Given a target distribution $\pi$ and an arbitrary Markov infinitesimal generator $L$ on a finite state space $\mathcal{X}$, we develop three structured and inter-related approaches to generate new reversiblizations from $L$. The first approach hinges on a geometric perspective, in which we view reversiblizations as projections onto the space of $\pi$-reversible generators under suitable information divergences such as $f$-divergences. With different choices of functions $f$, we not only recover nearly all established reversiblizations but also unravel and generate new reversiblizations. Along the way, we unveil interesting geometric results such as bisection properties, Pythagorean identities, parallelogram laws and a Markov chain counterpart of the arithmetic-geometric-harmonic mean inequality governing these reversiblizations. This further serves as motivation for introducing the notion of information centroids of a sequence of Markov chains and to give conditions for their existence and uniqueness. Building upon the first approach, we view reversiblizations as generalized means. In this second approach, we construct new reversiblizations via different natural notions of generalized means such as the Cauchy mean or the dual mean. In the third approach, we combine the recently introduced locally-balanced Markov processes framework and the notion of convex $*$-conjugate in the study of $f$-divergence. The latter offers a rich source of balancing functions to generate new reversiblizations.

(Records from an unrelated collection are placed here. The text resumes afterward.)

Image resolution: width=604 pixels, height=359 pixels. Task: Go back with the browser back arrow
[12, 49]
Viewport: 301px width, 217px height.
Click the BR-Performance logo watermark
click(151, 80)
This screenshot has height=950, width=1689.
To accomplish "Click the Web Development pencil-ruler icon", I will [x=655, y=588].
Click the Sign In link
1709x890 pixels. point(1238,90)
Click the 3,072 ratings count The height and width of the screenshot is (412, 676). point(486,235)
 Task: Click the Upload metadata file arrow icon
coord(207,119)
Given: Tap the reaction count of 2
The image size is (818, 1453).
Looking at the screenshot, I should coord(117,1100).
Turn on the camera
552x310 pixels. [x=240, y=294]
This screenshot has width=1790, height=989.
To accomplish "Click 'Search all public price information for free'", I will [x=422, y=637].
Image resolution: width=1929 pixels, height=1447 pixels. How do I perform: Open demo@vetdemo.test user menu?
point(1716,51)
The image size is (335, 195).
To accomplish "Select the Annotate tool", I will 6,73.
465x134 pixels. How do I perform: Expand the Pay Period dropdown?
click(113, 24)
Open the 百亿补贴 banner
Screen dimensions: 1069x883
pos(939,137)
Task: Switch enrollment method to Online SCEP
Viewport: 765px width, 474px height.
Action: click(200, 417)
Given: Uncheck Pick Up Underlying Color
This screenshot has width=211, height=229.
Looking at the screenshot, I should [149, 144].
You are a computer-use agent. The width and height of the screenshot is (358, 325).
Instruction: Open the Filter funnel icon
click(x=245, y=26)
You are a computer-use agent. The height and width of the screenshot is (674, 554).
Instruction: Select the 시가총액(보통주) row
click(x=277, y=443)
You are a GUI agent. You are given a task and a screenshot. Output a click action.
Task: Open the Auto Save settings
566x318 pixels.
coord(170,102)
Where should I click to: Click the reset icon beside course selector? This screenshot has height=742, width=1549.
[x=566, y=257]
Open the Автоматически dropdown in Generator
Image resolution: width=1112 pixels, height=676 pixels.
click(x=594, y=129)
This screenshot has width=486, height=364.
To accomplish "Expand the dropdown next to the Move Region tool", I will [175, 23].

翻译：给定目标分布$\pi$和有限状态空间$\mathcal{X}$上的任意马尔可夫无穷小生成元$L$，我们发展三种结构化且相互关联的方法来生成$L$的新可逆化。第一种方法基于几何视角，将可逆化视为在适当信息散度（如$f$-散度）下向$\pi$-可逆生成元空间的投影。通过选择不同的函数$f$，我们不仅恢复了几乎所有已知的可逆化，还揭示并生成了新的可逆化。在此过程中，我们发现了有趣的几何结果，如二分性质、勾股恒等式、平行四边形法则，以及控制这些可逆化的马尔可夫链版本的算术-几何-调和均值不等式。这进一步激励我们引入马尔可夫链序列的信息中心概念，并给出其存在性与唯一性的条件。基于第一种方法，我们将可逆化视为广义均值。在第二种方法中，我们通过不同自然概念的广义均值（如柯西均值或对偶均值）构造新可逆化。在第三种方法中，我们结合了最近提出的局部平衡马尔可夫过程框架和$f$-散度研究中的凸$*$-共轭概念。后者为生成新可逆化提供了丰富的平衡函数来源。